Agora a Talley Dunn Gallery — que atuou como consultora curatorial durante todo o desenvolvimento do projeto — reuniu esses doze artistas em um contexto de galeria pela primeira vez. Breaking Ground apresenta obras de ateliê, pinturas, desenhos e trabalhos em técnica mista ao lado da prática mais ampla de cada artista, permitindo um exame mais próximo das ideias e materiais que moldaram as comissões permanentes. O elenco é formidável: Joel Shapiro, cujas estruturas abstratas em bronze e madeira têm sido centrais para a escultura pós-minimalista desde os anos 1970, figura ao lado de Ursula Von Rydingsvard, cujas formas monumentais em cedro ocupam um lugar singular na arte contemporânea. Roxy Paine traz suas características estruturas ramificadas; Ugo Rondinone, Giuseppe Penone, Christopher Wool, Elmgreen & Dragset, Leonardo Drew, Joseph Havel e os já falecidos Claes Oldenburg e Coosje van Bruggen completam um conjunto que, por quase qualquer critério, é excepcional.

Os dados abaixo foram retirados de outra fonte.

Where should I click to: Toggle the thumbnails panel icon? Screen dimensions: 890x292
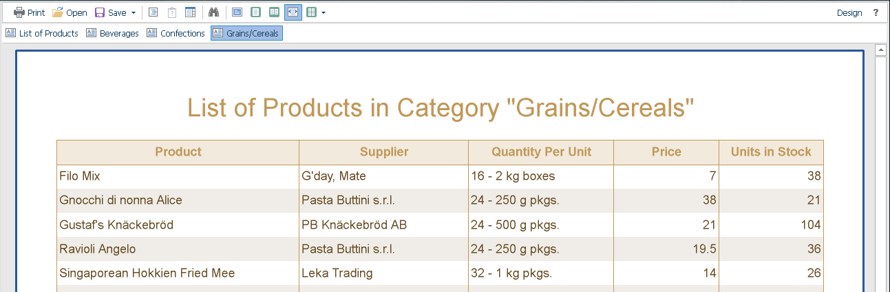pos(191,12)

Ursula Von Rydingsvard, Osiem II, 2016, cedar and graphite wall sculpture, Breaking Ground exhibition
Osiem II, 2016, cedar and graphite. Image: Talley Dunn Gallery

A premissa da exposição é que a escultura pública monumental é frequentemente vivenciada à distância, de passagem, como pano de fundo da vida cotidiana. Ao trazer as obras para a galeria, Breaking Ground convida à atenção mais lenta que as peças de ateliê permitem. A relação entre permanência e mudança material é um argumento recorrente: Penone esculpe o crescimento natural no mármore branco de Carrara; Von Rydingsvard acumula cedro em formas que parecem ao mesmo tempo arcaicas e vivas. Paine traduz a lógica de ramificação biológica em aço industrial. Shapiro — que faleceu em 2025 — está aqui presente no que equivale a um reencontro póstumo com o jardim que ajudou a moldar.

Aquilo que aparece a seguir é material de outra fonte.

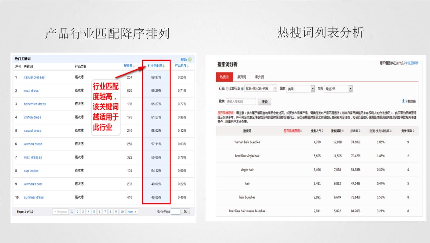Sort by 搜索人气 column arrows
430x243 pixels.
click(323, 131)
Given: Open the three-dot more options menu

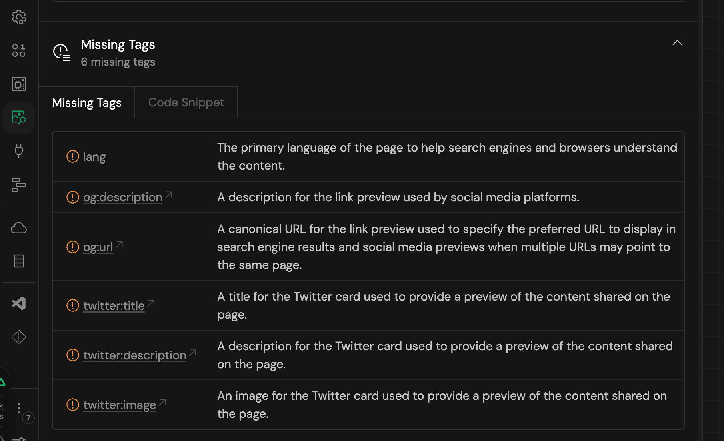Looking at the screenshot, I should click(19, 408).
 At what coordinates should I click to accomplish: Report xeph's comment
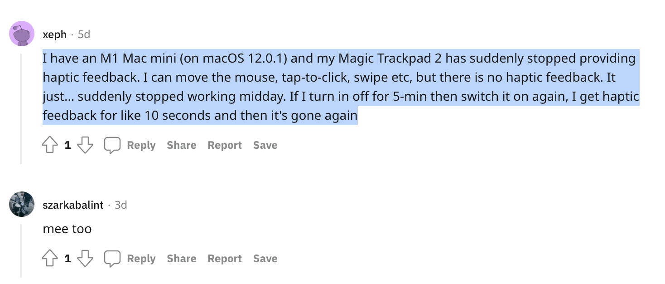pos(225,145)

A exposição acontece simultaneamente à apresentação solo de Roxy Paine, Overgrown Neuron, no mesmo espaço. Um open house está previsto para o sábado, 13 de junho, das 13h às 17h. Breaking Ground fica em cartaz até 29 de agosto. A Talley Dunn Gallery fica na 5020 Tracy Street, Dallas, aberta de terça a sexta das 10h às 17h e aos sábados das 12h às 17h. Informações: frontdesk@talleydunn.com.

Por quase uma década, a escala e a ambição deste projeto viveram principalmente ao ar livre, integradas à vida de um campus médico. Breaking Ground é a primeira oportunidade de encontrar essas obras — e seus criadores — em um registro completamente diferente.